START Record extracts

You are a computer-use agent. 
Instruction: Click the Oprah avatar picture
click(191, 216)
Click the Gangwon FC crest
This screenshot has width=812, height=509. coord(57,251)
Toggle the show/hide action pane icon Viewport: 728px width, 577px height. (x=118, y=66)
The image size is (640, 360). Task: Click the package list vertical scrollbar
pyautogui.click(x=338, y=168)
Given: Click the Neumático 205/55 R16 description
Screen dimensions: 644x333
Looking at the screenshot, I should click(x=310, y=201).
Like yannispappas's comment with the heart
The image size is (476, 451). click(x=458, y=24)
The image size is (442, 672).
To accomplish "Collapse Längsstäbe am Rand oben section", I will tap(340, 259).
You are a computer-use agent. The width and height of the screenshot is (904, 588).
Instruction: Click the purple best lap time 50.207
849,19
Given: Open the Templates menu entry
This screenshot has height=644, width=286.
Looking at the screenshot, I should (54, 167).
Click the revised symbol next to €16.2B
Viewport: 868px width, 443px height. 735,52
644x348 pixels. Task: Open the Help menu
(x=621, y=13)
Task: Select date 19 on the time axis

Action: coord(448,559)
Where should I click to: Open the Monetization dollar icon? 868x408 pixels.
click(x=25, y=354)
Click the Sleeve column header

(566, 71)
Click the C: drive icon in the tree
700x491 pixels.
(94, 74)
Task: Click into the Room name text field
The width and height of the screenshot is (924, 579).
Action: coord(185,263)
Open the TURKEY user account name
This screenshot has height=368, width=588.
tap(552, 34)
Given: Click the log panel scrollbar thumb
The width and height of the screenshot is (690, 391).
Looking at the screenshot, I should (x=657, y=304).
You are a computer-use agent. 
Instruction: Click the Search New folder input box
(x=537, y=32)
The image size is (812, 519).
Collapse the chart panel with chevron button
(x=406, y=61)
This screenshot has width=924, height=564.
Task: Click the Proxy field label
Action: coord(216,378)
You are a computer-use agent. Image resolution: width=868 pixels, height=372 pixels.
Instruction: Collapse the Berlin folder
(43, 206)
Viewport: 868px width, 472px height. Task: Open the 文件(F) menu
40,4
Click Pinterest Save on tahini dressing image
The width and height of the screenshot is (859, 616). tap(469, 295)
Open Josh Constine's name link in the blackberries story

END Record extracts

Problem details> Transcribe the records in full, so that each line reads exactly as before.

Task solution>
You are a computer-use agent. 
Instruction: Click the Oprah avatar picture
click(191, 216)
Click the Gangwon FC crest
This screenshot has width=812, height=509. coord(57,251)
Toggle the show/hide action pane icon Viewport: 728px width, 577px height. (x=118, y=66)
The image size is (640, 360). Task: Click the package list vertical scrollbar
pyautogui.click(x=338, y=168)
Given: Click the Neumático 205/55 R16 description
Screen dimensions: 644x333
Looking at the screenshot, I should click(x=310, y=201).
Like yannispappas's comment with the heart
The image size is (476, 451). click(x=458, y=24)
The image size is (442, 672).
To accomplish "Collapse Längsstäbe am Rand oben section", I will tap(340, 259).
You are a computer-use agent. The width and height of the screenshot is (904, 588).
Instruction: Click the purple best lap time 50.207
849,19
Given: Open the Templates menu entry
This screenshot has height=644, width=286.
Looking at the screenshot, I should (54, 167).
Click the revised symbol next to €16.2B
Viewport: 868px width, 443px height. 735,52
644x348 pixels. Task: Open the Help menu
(x=621, y=13)
Task: Select date 19 on the time axis

Action: coord(448,559)
Where should I click to: Open the Monetization dollar icon? 868x408 pixels.
click(x=25, y=354)
Click the Sleeve column header

(566, 71)
Click the C: drive icon in the tree
700x491 pixels.
(94, 74)
Task: Click into the Room name text field
The width and height of the screenshot is (924, 579).
Action: coord(185,263)
Open the TURKEY user account name
This screenshot has height=368, width=588.
tap(552, 34)
Given: Click the log panel scrollbar thumb
The width and height of the screenshot is (690, 391).
Looking at the screenshot, I should (x=657, y=304).
You are a computer-use agent. 
Instruction: Click the Search New folder input box
(x=537, y=32)
The image size is (812, 519).
Collapse the chart panel with chevron button
(x=406, y=61)
This screenshot has width=924, height=564.
Task: Click the Proxy field label
Action: coord(216,378)
You are a computer-use agent. Image resolution: width=868 pixels, height=372 pixels.
Instruction: Collapse the Berlin folder
(43, 206)
Viewport: 868px width, 472px height. Task: Open the 文件(F) menu
40,4
Click Pinterest Save on tahini dressing image
The width and height of the screenshot is (859, 616). tap(469, 295)
Open Josh Constine's name link in the blackberries story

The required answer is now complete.